# EXERCISE INSTRUCTIONS
Below is a set of records; print all of them exactly as written.

★ ★ ★ ★ ★ ★ ★

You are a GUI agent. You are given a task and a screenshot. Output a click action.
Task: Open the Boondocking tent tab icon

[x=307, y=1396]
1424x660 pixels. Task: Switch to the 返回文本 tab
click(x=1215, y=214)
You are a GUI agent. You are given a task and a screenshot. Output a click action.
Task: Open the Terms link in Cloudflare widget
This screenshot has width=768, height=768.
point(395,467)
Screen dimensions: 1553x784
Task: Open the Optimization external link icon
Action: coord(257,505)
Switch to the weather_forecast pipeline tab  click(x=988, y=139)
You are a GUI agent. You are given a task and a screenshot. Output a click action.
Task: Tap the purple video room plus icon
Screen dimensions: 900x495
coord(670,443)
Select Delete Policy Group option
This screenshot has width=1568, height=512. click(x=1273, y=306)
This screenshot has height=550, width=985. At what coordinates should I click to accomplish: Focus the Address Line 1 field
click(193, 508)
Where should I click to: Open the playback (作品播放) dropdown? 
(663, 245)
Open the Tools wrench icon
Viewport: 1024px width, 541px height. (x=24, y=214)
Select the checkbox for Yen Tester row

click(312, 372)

★ ★ ★ ★ ★ ★ ★

# COMPLETED EXERCISE
You are a GUI agent. You are given a task and a screenshot. Output a click action.
Task: Open the Boondocking tent tab icon

[x=307, y=1396]
1424x660 pixels. Task: Switch to the 返回文本 tab
click(x=1215, y=214)
You are a GUI agent. You are given a task and a screenshot. Output a click action.
Task: Open the Terms link in Cloudflare widget
This screenshot has width=768, height=768.
point(395,467)
Screen dimensions: 1553x784
Task: Open the Optimization external link icon
Action: coord(257,505)
Switch to the weather_forecast pipeline tab  click(x=988, y=139)
You are a GUI agent. You are given a task and a screenshot. Output a click action.
Task: Tap the purple video room plus icon
Screen dimensions: 900x495
coord(670,443)
Select Delete Policy Group option
This screenshot has width=1568, height=512. click(x=1273, y=306)
This screenshot has height=550, width=985. At what coordinates should I click to accomplish: Focus the Address Line 1 field
click(193, 508)
Where should I click to: Open the playback (作品播放) dropdown? 
(663, 245)
Open the Tools wrench icon
Viewport: 1024px width, 541px height. (x=24, y=214)
Select the checkbox for Yen Tester row

click(312, 372)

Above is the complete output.